Miss Poole whispered in her blonde charge’s ear and then led her closer to the audience. The young woman sank into a curtsey, and the audience politely applauded once more. Svenson could swear she was blushing with pleasure. The woman rose again and Miss Poole handed her to one of the Macklenburg soldiers, who offered an arm with a click of his heels. The blonde woman draped her arm in his and with a distinct brightening of her step they disappeared down one of the rampways.

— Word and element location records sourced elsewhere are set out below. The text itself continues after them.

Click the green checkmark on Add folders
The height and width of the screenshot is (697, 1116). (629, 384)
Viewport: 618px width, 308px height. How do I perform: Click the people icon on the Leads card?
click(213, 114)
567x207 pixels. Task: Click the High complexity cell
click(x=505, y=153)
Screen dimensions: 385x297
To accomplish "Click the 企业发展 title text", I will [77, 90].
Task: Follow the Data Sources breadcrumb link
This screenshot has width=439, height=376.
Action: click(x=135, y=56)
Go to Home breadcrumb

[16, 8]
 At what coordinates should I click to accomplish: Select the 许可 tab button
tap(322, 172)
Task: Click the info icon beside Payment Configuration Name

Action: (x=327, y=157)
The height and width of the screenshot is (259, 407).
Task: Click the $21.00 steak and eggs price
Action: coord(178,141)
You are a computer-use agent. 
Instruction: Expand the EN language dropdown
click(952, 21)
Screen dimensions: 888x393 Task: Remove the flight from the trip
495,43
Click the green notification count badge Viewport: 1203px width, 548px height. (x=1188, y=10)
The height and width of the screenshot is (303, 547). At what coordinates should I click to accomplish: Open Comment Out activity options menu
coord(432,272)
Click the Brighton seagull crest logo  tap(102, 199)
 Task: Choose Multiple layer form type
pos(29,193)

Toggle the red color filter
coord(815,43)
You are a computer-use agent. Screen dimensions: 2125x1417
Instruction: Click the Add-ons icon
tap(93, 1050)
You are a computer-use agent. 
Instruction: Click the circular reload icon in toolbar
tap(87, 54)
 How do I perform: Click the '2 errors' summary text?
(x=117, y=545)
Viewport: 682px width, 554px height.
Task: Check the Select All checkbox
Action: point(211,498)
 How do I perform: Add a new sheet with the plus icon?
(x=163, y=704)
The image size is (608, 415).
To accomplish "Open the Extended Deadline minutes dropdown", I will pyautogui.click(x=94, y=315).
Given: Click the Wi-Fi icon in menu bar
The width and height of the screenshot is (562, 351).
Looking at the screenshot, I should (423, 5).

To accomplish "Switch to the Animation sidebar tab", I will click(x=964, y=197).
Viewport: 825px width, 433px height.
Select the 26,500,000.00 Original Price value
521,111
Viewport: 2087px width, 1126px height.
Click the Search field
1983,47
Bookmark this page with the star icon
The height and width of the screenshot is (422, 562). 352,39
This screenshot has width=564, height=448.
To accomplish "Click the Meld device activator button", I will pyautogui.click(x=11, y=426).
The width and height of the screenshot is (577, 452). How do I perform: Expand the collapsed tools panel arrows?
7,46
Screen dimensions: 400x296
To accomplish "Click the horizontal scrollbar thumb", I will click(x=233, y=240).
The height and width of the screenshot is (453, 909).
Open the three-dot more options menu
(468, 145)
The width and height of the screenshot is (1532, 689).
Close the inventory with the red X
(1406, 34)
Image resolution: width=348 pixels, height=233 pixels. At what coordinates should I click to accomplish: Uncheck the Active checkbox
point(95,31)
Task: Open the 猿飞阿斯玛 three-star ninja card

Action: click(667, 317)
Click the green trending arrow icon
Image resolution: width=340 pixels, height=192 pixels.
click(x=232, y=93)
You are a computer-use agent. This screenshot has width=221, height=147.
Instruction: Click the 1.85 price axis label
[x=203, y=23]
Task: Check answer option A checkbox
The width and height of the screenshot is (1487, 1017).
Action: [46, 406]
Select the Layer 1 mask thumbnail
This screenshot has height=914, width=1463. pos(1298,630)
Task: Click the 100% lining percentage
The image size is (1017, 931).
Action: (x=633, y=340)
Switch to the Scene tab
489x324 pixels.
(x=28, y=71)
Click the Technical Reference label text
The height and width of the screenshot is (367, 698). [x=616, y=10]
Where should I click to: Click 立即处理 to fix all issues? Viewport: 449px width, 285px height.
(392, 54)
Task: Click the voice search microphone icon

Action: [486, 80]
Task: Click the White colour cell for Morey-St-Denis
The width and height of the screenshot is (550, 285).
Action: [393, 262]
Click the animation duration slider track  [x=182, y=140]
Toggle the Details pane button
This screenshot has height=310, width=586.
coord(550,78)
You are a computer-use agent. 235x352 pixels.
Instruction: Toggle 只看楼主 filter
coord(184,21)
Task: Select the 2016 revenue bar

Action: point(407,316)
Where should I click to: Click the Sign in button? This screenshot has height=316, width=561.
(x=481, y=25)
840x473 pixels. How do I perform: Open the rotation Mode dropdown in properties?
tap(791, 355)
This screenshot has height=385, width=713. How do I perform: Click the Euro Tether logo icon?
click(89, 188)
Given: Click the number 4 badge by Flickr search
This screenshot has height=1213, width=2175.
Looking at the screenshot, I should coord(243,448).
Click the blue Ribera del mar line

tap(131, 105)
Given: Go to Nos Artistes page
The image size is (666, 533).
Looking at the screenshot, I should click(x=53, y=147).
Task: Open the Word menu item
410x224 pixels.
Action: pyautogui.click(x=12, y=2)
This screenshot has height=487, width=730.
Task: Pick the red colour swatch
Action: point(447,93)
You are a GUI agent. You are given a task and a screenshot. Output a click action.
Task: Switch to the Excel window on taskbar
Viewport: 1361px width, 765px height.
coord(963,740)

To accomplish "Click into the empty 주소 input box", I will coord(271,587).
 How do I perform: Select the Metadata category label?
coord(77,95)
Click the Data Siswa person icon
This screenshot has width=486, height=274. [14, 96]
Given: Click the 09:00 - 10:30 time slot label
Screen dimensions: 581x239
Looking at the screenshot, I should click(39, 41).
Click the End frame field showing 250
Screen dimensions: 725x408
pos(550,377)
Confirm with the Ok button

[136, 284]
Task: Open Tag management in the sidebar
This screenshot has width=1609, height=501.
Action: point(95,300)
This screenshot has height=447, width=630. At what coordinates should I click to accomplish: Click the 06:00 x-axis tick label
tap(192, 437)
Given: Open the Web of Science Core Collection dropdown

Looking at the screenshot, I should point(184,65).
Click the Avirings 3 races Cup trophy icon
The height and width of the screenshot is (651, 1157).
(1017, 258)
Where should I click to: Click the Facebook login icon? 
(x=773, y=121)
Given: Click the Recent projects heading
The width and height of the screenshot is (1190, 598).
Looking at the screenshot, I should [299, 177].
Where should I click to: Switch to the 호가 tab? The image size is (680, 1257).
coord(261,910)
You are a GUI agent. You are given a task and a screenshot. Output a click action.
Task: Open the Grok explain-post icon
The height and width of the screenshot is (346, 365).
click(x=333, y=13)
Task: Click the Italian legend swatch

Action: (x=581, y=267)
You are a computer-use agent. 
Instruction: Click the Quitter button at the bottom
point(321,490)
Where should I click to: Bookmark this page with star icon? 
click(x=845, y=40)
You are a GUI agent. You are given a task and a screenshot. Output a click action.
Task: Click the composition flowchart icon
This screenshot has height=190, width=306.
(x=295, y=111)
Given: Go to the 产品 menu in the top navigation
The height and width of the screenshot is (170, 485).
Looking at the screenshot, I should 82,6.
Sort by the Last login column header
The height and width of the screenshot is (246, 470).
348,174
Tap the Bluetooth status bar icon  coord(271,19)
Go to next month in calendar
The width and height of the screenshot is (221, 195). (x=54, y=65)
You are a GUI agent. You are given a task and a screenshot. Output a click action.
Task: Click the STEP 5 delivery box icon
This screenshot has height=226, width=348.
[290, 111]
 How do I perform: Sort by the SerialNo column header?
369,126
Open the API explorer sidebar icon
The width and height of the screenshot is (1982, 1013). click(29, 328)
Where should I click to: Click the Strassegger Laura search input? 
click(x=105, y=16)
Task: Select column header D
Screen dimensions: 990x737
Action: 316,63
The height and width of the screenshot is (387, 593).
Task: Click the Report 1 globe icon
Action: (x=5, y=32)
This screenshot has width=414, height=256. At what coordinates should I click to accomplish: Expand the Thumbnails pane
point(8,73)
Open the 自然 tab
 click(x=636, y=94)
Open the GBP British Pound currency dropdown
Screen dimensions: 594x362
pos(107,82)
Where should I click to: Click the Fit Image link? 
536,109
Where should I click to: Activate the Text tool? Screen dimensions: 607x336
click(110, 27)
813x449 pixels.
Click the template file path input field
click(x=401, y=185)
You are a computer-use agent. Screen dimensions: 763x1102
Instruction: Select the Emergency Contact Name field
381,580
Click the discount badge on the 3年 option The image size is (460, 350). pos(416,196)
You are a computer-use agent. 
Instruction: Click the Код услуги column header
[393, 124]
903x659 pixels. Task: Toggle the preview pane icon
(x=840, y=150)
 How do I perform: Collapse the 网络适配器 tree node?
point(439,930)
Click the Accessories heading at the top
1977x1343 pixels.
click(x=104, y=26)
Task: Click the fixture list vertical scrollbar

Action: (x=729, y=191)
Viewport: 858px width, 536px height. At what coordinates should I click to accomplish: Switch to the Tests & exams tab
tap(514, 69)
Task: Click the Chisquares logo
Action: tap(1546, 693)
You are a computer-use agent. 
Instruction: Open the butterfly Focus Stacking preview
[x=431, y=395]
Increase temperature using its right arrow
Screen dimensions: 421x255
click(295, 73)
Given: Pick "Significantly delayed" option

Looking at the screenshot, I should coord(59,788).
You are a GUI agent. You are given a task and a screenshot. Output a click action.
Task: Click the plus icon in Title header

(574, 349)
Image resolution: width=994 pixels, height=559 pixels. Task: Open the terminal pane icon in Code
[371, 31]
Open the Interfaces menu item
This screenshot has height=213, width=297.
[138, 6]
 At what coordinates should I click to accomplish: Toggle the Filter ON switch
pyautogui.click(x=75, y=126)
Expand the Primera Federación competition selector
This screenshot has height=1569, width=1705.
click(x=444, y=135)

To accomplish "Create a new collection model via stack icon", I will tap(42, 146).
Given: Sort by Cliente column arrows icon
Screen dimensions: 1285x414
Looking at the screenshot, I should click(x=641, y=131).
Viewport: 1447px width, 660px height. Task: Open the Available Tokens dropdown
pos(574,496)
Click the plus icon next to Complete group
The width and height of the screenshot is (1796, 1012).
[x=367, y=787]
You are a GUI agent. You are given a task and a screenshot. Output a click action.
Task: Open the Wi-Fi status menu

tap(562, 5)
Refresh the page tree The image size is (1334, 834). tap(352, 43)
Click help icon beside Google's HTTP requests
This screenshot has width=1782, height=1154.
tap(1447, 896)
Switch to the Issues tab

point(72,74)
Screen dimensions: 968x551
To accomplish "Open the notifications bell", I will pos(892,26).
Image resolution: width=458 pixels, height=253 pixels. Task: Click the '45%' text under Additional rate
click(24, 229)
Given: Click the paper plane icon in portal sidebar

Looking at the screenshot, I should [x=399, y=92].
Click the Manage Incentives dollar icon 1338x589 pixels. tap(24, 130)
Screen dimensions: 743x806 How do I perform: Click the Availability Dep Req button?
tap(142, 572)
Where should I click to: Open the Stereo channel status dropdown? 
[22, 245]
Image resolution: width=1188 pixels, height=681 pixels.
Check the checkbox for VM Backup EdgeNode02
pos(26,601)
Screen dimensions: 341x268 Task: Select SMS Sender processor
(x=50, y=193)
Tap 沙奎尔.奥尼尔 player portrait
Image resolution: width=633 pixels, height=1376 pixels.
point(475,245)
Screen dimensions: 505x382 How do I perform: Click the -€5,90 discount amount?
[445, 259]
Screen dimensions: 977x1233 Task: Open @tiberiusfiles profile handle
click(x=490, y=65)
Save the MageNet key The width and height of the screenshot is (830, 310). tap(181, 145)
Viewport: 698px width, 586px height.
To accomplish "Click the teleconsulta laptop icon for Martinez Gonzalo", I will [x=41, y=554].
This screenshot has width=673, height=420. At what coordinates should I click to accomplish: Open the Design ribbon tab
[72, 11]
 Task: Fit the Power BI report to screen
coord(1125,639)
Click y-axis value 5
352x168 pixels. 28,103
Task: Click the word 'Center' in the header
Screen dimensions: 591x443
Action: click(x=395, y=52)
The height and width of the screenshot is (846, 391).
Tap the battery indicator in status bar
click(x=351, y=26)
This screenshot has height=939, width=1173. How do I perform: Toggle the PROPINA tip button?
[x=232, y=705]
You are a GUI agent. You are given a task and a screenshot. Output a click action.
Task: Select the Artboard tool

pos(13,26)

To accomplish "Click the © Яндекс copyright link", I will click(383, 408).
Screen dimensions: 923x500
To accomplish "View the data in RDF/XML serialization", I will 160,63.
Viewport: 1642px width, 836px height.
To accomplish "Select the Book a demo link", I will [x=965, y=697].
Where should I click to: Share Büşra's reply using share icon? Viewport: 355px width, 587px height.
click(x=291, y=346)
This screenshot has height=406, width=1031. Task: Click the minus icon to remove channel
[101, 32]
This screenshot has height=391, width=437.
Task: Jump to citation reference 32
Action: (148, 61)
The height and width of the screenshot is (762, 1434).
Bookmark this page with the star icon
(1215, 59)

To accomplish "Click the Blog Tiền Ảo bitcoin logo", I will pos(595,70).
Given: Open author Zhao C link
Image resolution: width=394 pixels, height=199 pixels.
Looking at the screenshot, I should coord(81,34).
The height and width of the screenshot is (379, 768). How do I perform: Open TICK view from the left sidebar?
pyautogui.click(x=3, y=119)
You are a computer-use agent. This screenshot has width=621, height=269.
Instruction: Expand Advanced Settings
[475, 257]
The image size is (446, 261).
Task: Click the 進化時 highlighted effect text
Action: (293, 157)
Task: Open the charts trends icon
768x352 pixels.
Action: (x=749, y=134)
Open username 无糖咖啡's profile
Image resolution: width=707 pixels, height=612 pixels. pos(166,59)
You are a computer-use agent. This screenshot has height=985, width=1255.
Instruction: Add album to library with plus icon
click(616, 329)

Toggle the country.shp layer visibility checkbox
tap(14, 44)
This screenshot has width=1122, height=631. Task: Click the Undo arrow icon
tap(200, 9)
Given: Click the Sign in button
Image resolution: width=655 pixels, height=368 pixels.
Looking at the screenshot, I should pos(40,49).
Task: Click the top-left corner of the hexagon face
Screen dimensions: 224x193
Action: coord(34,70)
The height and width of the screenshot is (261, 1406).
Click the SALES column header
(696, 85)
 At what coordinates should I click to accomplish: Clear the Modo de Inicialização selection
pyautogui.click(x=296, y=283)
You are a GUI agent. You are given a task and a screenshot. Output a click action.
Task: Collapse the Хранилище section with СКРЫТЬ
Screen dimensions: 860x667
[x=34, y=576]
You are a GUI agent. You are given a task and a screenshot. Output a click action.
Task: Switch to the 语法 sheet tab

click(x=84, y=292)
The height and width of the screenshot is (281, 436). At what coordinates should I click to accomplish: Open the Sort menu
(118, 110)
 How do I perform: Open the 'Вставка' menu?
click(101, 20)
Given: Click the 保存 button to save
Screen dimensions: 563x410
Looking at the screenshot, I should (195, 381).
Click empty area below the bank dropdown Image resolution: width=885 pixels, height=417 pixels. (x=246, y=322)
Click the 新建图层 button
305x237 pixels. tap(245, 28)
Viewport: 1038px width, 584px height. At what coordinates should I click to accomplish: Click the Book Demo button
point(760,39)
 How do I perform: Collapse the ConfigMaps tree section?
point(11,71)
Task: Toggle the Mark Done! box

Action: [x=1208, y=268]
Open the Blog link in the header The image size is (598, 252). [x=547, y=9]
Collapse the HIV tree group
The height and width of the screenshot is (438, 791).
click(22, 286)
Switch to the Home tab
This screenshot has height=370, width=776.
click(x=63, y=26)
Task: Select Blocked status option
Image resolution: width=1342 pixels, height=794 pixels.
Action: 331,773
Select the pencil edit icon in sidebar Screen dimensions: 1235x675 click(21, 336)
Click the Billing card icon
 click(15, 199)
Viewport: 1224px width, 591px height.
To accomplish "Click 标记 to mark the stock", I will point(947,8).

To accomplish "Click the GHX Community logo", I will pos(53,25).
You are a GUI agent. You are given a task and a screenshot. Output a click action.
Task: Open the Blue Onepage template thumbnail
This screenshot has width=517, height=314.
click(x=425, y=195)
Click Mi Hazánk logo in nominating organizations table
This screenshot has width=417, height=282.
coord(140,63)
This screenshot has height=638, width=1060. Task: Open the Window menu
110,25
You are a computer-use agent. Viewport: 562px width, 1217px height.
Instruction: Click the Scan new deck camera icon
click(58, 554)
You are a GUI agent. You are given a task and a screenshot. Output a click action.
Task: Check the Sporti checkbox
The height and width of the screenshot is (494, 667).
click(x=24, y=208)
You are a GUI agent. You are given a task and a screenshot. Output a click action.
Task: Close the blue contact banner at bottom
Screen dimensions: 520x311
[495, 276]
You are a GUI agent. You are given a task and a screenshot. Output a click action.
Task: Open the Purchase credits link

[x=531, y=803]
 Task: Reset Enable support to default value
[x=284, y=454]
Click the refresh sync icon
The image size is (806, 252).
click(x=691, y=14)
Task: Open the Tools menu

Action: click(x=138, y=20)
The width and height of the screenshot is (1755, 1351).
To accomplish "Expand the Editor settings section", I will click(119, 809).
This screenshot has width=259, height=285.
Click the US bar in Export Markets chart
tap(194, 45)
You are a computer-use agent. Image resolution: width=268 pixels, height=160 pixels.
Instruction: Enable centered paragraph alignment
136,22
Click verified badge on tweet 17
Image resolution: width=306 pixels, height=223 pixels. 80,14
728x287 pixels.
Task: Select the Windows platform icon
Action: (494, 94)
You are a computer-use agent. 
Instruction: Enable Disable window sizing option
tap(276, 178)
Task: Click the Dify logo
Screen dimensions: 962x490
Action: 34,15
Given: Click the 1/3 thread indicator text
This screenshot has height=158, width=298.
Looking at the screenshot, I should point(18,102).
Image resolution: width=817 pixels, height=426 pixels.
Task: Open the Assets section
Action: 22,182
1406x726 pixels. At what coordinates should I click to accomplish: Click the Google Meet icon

From the same rampway emerged two more Macklenburg soldiers propelling between them a third masked woman in white. Her feet dragged in awkward steps and her head dipped—she was either drugged or injured. Her brown hair unspooled behind her back and around her shoulders, obscuring her features. Again, despite his best intentions, Doctor Svenson found his gaze falling to the lady’s body, the white silk clinging across the curve of her hips, her pale arms sticking from the balled-up sleeves.

At their entrance, Miss Poole whipped around in annoyance. Svenson could not hear what she hissed to the soldiers, nor what they deferentially whispered in return. In the moment of disturbance he looked to Miss Temple, the hideous mask in place across her face, twisting ineffectually against her bonds.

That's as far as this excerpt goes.